Therapeutically Targeting the Interconnected Biology of the Gut
Blog Oct 30, 2019 | By Laura Elizabeth Lansdowne, Science Writer, Technology Networks
Over 100 million neurons and approximately 70–80% of your body's immune cells are found in the gastrointestinal tract or "gut". These cells share their "home" with trillions of microbial cells that make up the "microbiota". Together these three components make up the "enteric signaling network" or ESN.
The ESN acts as a gateway for the communication between the brain and the gut, and has been linked to disease – presenting itself as a potential therapeutic target.
We recently had the pleasure of interviewing Paul-Peter Tak, CEO of Kintai Therapeutics. Tak discusses how Kintai Therapeutics are exploiting the power of big data and machine learning to unravel the interconnected biology of the gut, and explains how the enteric signaling network can be therapeutically targeted. Tak also touches on the lead drug candidates in Kintai's pipeline and the various indications they are being developed for.
Laura Lansdowne (LL): For our readers who may be less familiar with Kintai, could you tell us a little about the company history and mission?
Paul-Peter Tak (PPT): Kintai is a biotech company that is uniquely focused on developing therapeutics to unlock the power of the enteric signaling network and its role in health and disease. We have amassed ground-breaking, extensive knowledge on the interconnected biology of the microbiota, immune cells, and neurons and their role in diseases across different therapy areas. With this intricate knowledge, our multidisciplinary scientific approaches, and an emphasis on molecular therapeutics, we have created a platform technology that fuels development of small molecules that are designed to target these signals and address them for the greatest impact.

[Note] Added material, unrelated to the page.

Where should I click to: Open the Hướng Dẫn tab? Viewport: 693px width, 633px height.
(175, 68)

LL: Could you tell us more about the enteric signaling network and how it can be targeted therapeutically?
PPT: We are focused on the gut microbiome, the gut immune system and the enteric nervous system, all of which make up the enteric signaling network. Parkinson’s disease is a clear example of the critical importance of the interconnected biology of the gut, as the gut microbiome, immunoinflammatory cells and transport of misfolded proteins through the vagus nerve to the brain have all been implicated in its pathogenesis.
Our PEM™ discovery platform relies on our unprecedented “mapping” of the entire enteric system and enables both identification of therapeutic molecules and optimized locational precision. This enables the development of PEM™ compounds, or novel small molecule therapeutics that are activated in the location expected to result in optimal benefit–risk for patients.

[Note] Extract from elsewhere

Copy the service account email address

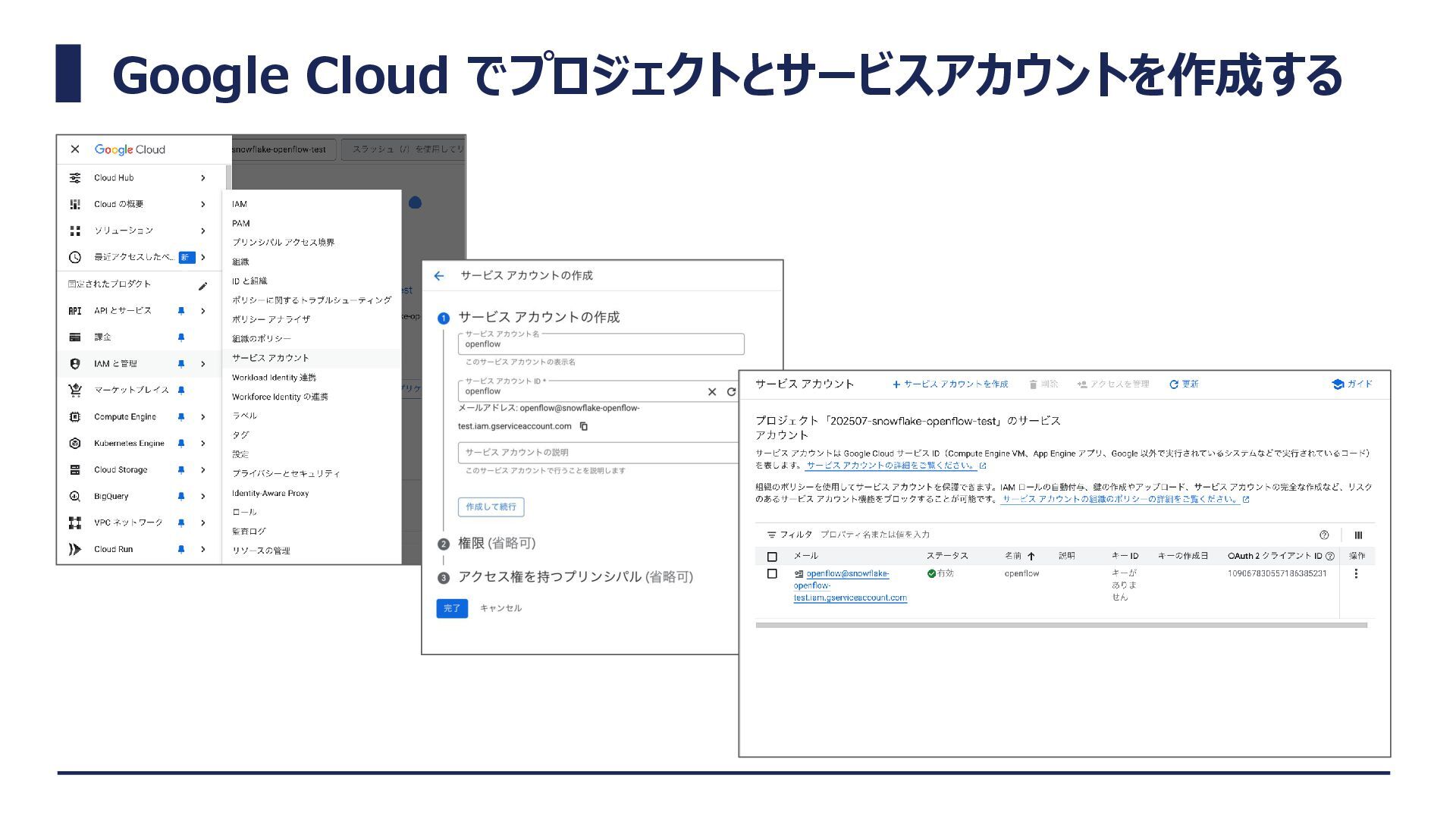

Credit: Kintai Therapeutics
LL: How is Kintai using big data and machine learning to unravel this interconnected biology of the gut?

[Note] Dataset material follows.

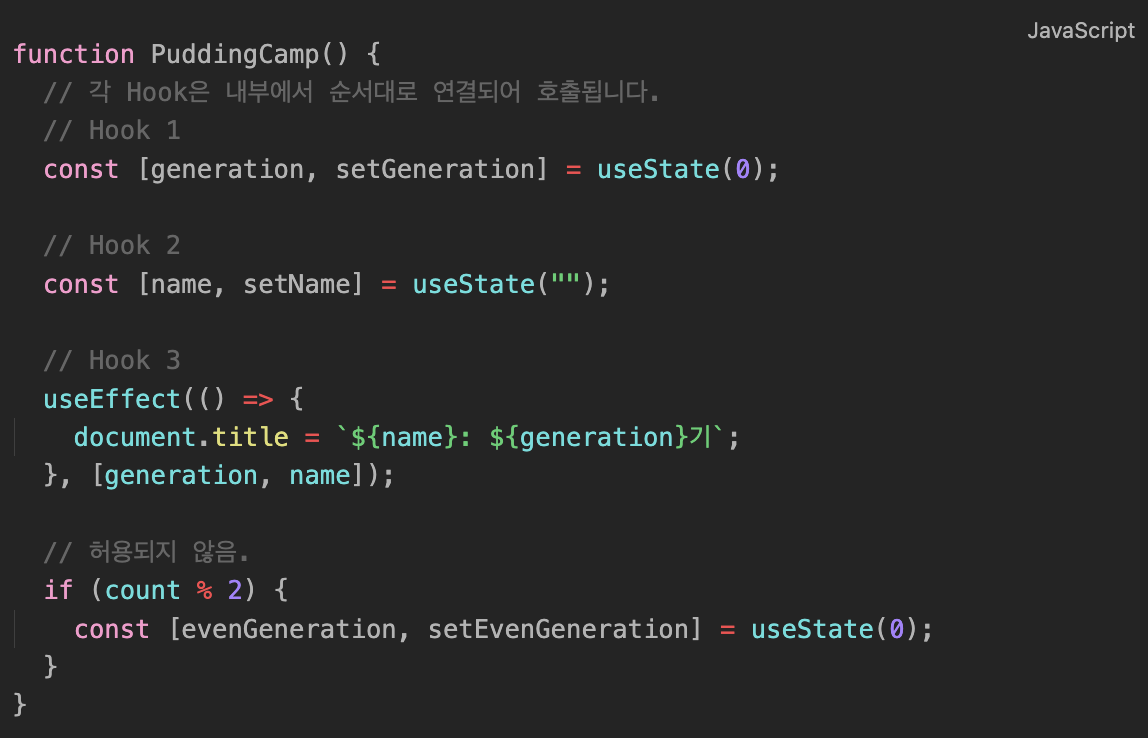This screenshot has width=1148, height=738.
Task: Click the setName identifier
Action: pos(296,284)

PPT: Kintai has created a library of unique biosamples. These samples allow us to truly explore the depths of human biology and increase the proability of success in drug discovery. We utilize state-of-the-art molecular techniques to quantitatively evaluate the biomolecules that drive the enteric signaling networks. These measurements allow us to evaluate with high precision and accuracy both the human and microbial systems in the human “super-organism”, in both normal and diseased physiological states. We leverage advanced quantitative and analytical techniques from a number of fields, including ‘omics, statistics, and machine learning. These methodologies allow us to both integrate and distill the complex high-dimensional data for our human biological samples into actionable therapeutically relevant hypotheses.
The gut is the site of some of the most sophisticated and intricate biology in the body and only through Kintai’s state of the art integrated approach is the company able to interpret robust data sets to produce compelling new discoveries.
LL: Could you tell us more about your lead product candidates and the indications they are being developed for?
PPT: Kintai’s most advanced programs are targeting disease origins within the gut for quick proof-of-concept and potential accelerated path through the development process. These include programs in obesity and chronic kidney disease. Simultaneously, we are also advancing earlier stage discovery programs in oncology and neuroscience, using our cutting edge science to develop medicines that may, for example, turn non-responders to checkpoint inhibitors for the treatment of cancer into responders. These recently introduced immunotherapies have demonstrated amazing results but only in a minority of the patients. There is growing evidence demonstrating a link between the microbiome and checkpoint inhibitor efficacy through metabolic pathways; Kintai is in a unique position to leverage these insights and bypass the microbes through its PEM approach.
We are also looking to further understand the role that microbiome enteric signaling biology plays in patients, often children, with therapy-resistant epilepsy. Here again, we aim to switch non-responders to responders in the future.
Paul-Peter Tak was speaking with Laura Elizabeth Lansdowne,
Science Writer for Technology Networks.